In der heutigen Zeit ist es kaum noch vorstellbar, ohne die virtuelle Welt zu leben. Sie hilft uns global mit unseren Mitmenschen zu kommunizieren und Kontakte aufrechtzuerhalten. So nutzen Unternehmen das Internet als Kommunikationskanal für ihre Verkaufs- und Werbestrategien. Vor allem die Internet-User bzw. Kunden werden immer mehr in die Entwicklung eines Produktes oder Dienstleistung einbezogen, indem ihre Wünsche und Bedürfnisse individuell umgesetzt werden. Daher sind Unternehmen bestrebt ihre Wertschöpfungsprozesse hinsichtlich der Kunden auszurichten. Ein wichtiges Element dazu ist das Internet, das sich zunehmend zu einem Mitmachweb avanciert hat. Die Integration der User im Web 2.0 steht daher für die interaktive Kommunikation untereinander.
Beim „Surfen“ durch die virtuelle Welt können ständig neue Informationen entdeckt und für den alltäglichen Bedarf genutzt werden. Auffällig ist, dass es nun weniger altmodische, statische Webseiten gibt. Die Zeit der vernetzten und interaktiven Kommunikation macht es möglich Interessen und Probleme in Blogs, Foren und Social Networking Plattformen auszutauschen. Durch die unterschiedlichen Interessensgruppen entstehen vielseitige Themen, die im Internet erstellt und übermittelt werden. Dieser Kommunikationsaustausch wird auch als Mitmachweb verstanden.

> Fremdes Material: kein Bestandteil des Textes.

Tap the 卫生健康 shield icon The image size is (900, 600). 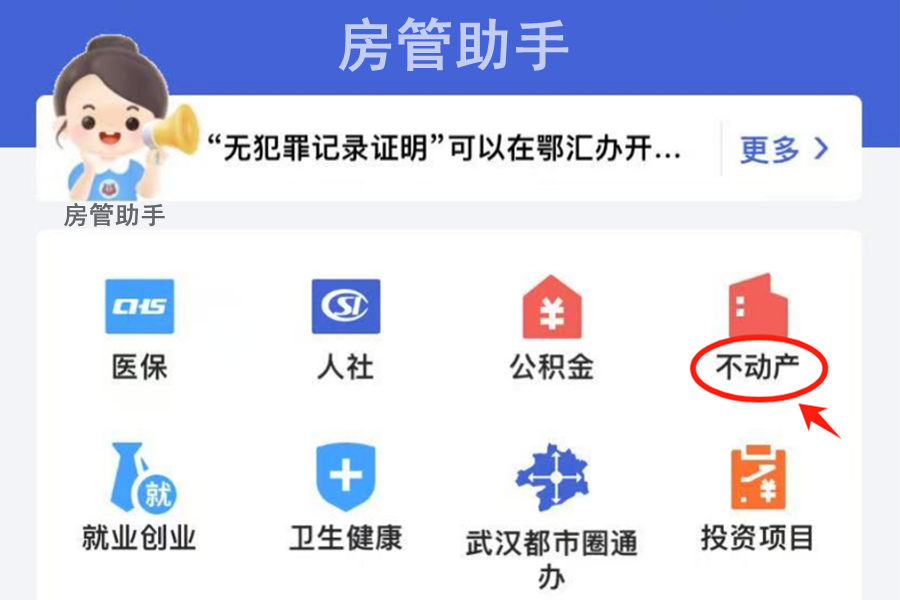(x=346, y=477)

Dieses Medium birgt nicht nur für Privatnutzer, sondern auch für Unternehmen verschiedene Vorteile. Neben den o.g. Plattformen stehen ebenfalls weitere Anwendungen wie Web-Konferenzen, Instant Messaging, Podcasts oder Wikis im Rampenlicht, denn sie bereichern zunehmend das Wissensmanagement im Unternehmen. Werden bei Web-Konferenzen „virtuelle“ Meetings zwischen Teilnehmern an unterschiedlichen Orten organisiert und durchgeführt, so verbirgt sich hinter Podcasting die Veröffentlichung von Audio- und Videodateien über das Internet, die vom User abgerufen werden können. Beim Instant Messaging werden Nachrichten in Echtzeit über ein Netzwerk übermittelt und direkt vom Kommunikationsempfänger genutzt werden. Eine wichtige Rolle im Web 2.0 haben auch Wikis. Diese werden als Online-Enzyklopädie verstanden und bilden eine kollektive Intelligenz, indem wissenschaftliche Themen, Artikel und Berichte von registrierten Benutzern oder anonymen Surfern erstellt und verbessert werden können. Der Vorteil dieser aufgeführten Web-Methoden sind u.a. die erleichterte Informationsgenerierung durch die virtuelle Zusammenarbeit und der Austausch mit Internet-Usern. Es können Tipps, Tricks & Ideen schneller gesammelt und gemeinsame Projekte geplant und realisiert werden.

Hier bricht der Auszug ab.